The Ohio Republican Party argued that the 2002 Help America Vote Act (HAVA), a law that grew out of the disastrous 2000 election between Bush and Al Gore, required Brunner to share any voter registration discrepancies with county election boards so they can identify voter fraud prior to vote counts.

Republicans faulted Brunner for her “steadfast refusal to provide the HAVA “mismatch” data to the county boards of elections in a meaningful way.”

The Ohio GOP wanted Brunner to provide the lists of the newly registered voters whose voter registration information on did not match government records with 88 Ohio counties in an attempt to weed out voter registration fraud.

Republicans accused Brunner of violating federal election laws and that she was “actively working to conceal fraudulent activity.”

Brunner said the lawsuit was “politically motivated.” She said “misstated technical information or glitches in databases” was the explanation for some mismatched information on voter registration forms.

“Many of those discrepancies bear no relationship whatsoever to a voter’s eligibility to vote a regular, as opposed to a provisional, ballot,” Brunner said last week in a court filing. The mismatches “may well be used at the county level unnecessarily to challenge fully qualified voters and severely disrupt the voting process.”

Last week, the U.S. Supreme Court took up the case and, in a two-page unanimous opinion, dismissed the lower court’s ruling on a technicality. The justices said lawsuits “brought by a private litigant” could not be used to enforce states to abide by federal laws.
“We express no opinion on the question whether HAVA is being properly implemented,” the unsigned opinion said.  

In a statement, Boehner said he wants Mukasey to intervene and enforce Brunner to comply with HAVA and verify votes.  

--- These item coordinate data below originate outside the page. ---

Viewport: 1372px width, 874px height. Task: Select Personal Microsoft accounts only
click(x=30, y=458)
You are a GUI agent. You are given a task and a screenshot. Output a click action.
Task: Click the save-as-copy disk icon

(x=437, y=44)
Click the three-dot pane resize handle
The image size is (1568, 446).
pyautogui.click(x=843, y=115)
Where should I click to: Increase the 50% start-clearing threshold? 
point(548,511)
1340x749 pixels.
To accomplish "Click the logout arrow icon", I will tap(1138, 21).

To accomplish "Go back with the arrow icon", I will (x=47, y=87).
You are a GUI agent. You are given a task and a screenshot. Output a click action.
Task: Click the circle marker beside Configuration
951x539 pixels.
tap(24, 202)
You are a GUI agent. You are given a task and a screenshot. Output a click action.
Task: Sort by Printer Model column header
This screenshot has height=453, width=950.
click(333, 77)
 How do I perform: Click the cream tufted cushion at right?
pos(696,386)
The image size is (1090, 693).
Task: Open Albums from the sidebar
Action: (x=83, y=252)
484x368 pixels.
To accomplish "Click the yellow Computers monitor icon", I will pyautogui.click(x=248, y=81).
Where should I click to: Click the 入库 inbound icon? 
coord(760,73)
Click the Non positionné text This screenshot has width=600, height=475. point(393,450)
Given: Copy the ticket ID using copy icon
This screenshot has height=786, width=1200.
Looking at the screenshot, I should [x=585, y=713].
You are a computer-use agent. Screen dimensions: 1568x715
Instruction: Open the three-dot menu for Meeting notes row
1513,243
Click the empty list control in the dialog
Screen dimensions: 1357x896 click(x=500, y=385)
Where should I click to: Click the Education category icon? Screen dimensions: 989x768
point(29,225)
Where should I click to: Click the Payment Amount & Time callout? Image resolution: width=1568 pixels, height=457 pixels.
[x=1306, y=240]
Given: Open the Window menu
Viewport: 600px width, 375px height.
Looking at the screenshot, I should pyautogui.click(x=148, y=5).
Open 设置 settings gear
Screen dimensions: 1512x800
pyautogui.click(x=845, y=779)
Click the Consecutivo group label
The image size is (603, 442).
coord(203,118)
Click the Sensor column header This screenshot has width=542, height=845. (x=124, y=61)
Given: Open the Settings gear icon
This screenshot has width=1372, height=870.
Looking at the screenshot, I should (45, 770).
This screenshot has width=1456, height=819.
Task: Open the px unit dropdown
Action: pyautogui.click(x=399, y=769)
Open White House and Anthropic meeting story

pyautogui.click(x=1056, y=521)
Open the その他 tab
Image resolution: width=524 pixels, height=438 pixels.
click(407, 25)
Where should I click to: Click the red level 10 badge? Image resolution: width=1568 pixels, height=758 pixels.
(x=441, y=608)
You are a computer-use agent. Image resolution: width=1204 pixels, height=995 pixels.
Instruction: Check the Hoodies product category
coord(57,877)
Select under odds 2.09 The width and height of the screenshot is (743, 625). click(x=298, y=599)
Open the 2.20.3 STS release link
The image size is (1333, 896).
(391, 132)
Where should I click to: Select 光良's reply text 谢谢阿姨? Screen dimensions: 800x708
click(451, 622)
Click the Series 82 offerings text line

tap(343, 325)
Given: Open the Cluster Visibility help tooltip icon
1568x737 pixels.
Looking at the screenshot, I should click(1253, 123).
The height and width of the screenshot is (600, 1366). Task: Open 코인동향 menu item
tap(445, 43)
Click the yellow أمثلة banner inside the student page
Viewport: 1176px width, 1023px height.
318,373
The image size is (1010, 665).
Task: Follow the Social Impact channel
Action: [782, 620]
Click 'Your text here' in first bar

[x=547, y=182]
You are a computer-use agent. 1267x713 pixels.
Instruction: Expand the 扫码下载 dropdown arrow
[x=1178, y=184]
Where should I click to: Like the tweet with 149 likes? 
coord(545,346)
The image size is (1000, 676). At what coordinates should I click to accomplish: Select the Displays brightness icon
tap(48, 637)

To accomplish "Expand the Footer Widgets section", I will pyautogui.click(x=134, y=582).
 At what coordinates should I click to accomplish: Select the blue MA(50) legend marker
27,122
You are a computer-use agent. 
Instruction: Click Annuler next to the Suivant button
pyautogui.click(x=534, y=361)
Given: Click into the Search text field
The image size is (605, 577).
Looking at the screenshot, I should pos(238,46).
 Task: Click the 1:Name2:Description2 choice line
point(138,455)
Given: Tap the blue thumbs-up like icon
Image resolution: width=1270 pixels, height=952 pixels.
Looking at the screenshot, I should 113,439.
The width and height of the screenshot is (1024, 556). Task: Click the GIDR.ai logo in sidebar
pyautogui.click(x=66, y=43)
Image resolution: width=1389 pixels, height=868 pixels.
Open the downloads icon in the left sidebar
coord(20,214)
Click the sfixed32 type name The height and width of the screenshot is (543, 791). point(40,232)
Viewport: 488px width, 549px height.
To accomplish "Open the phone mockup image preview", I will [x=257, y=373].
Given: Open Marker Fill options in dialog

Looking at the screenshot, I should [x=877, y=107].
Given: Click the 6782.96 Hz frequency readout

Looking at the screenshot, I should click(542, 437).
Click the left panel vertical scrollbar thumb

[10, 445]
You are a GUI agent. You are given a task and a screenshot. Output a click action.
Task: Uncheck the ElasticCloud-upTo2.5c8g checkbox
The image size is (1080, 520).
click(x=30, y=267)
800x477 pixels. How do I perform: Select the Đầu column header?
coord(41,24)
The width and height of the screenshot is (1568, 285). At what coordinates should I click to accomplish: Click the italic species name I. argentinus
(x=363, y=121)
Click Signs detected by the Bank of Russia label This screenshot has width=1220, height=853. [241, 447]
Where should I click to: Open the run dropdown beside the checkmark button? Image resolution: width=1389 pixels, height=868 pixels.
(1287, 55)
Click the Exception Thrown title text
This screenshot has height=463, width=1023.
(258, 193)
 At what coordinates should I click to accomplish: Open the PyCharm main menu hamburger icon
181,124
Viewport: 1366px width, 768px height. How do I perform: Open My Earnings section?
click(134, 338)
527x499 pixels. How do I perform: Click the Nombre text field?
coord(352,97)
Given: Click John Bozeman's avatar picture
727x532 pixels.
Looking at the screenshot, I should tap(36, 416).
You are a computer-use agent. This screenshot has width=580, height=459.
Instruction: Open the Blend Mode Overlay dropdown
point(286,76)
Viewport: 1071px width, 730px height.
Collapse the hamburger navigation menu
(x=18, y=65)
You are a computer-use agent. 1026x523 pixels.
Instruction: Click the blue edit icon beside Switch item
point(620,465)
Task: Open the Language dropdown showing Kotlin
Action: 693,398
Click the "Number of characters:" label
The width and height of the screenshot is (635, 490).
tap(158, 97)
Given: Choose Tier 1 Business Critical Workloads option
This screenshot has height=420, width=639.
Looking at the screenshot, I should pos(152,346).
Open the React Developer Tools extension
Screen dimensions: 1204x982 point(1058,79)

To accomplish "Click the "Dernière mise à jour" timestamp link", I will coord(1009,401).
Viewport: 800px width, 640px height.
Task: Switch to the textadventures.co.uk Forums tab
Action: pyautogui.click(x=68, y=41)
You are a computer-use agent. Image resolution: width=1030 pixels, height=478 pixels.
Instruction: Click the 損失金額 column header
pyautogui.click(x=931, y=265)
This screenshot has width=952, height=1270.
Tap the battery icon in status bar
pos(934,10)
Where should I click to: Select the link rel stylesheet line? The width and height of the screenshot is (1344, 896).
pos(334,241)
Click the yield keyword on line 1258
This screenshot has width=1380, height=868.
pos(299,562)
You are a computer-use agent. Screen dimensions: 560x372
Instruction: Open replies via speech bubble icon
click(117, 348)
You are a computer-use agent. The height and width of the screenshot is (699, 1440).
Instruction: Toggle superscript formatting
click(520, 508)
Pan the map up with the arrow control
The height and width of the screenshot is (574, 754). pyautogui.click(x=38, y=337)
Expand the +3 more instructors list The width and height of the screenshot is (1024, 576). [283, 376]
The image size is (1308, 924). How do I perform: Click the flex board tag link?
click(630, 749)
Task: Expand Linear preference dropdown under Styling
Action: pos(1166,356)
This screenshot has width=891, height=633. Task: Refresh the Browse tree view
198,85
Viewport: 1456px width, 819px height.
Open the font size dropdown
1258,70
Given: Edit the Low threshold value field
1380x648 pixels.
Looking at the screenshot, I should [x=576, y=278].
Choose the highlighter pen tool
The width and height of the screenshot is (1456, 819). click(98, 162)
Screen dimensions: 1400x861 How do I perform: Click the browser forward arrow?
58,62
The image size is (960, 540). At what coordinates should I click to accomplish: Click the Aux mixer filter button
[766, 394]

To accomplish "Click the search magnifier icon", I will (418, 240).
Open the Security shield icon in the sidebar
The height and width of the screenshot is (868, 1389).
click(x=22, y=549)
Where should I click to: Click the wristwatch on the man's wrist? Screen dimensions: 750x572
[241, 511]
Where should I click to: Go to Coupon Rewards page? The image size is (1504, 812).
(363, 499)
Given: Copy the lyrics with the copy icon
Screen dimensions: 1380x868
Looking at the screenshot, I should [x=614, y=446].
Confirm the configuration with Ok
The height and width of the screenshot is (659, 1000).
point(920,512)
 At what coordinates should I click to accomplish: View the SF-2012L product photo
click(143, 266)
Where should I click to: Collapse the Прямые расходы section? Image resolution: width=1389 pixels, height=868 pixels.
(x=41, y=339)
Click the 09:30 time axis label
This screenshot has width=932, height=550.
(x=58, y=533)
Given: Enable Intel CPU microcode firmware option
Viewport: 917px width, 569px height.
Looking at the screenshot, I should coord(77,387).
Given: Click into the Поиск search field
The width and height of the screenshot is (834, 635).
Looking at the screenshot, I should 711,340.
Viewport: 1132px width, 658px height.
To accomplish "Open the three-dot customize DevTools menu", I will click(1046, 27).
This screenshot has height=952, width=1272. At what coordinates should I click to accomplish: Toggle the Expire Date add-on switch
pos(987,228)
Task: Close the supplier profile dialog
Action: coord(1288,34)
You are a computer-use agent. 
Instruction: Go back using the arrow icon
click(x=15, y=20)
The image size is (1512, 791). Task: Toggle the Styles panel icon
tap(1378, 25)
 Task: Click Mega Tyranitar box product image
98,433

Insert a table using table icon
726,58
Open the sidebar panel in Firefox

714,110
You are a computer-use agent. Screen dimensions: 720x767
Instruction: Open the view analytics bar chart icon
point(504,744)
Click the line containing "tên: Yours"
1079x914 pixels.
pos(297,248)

The Court ruled that the a private entity did not have the legal standing to enforce federal laws, leading Boehner to ask Attorney General Mukasey to compel Brunner to comply, which would mean providing access to a computerized statewide database, as required under HAVA,” Boehner’s statement says.   

Rick DavisSen. John McCain‘s campaign manager, said Brunner is seeking to “minimize the level of fairness and transparency in this election.”

Various polling data show McCain’s opponent, Sen. Barack Obama, leading in Ohio by five to seven percentage points.

But Republicans, perhaps fearing a Democratic victory, have called into question the integrity of hundreds of thousands new voter registrations.

One of the most notable targets is the Association of Community Organizations for Reform Now (ACORN), a grassroots group that has registered hundreds of thousands of new voters this year. ACORN is reportedly under federal investigation for engaging in what Republicans believe is a nationwide voter registration fraud scheme.

Trying to salvage his campaign, John McCain has jumped into the ACORN case, too, citing it at the third presidential debate. He declared ACORN “is now on the verge of maybe perpetrating one of the greatest frauds in voter history in this country, maybe destroying the fabric of democracy.”

However, the investigations launched against ACORN – now including the reported involvement of the FBI – have raised other concerns, especially that Republicans are flogging this issue in an effort to stir up anger, to revive McCain’s campaign, and to intimidate new voters.

For its part, ACORN has insisted that its own quality control flagged many of the suspicious registration forms before they were submitted to state officials and that state laws often require outside registration groups to submit all forms regardless of obvious problems.